_What you have to do_
The response should consist of the records, reproduced exactly.

Stored items
= = =
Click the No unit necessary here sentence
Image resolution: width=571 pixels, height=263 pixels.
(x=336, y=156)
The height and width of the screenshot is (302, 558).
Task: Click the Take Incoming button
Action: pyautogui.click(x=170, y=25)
= = =
_Exercise output_
Click the No unit necessary here sentence
Image resolution: width=571 pixels, height=263 pixels.
(x=336, y=156)
The height and width of the screenshot is (302, 558).
Task: Click the Take Incoming button
Action: pyautogui.click(x=170, y=25)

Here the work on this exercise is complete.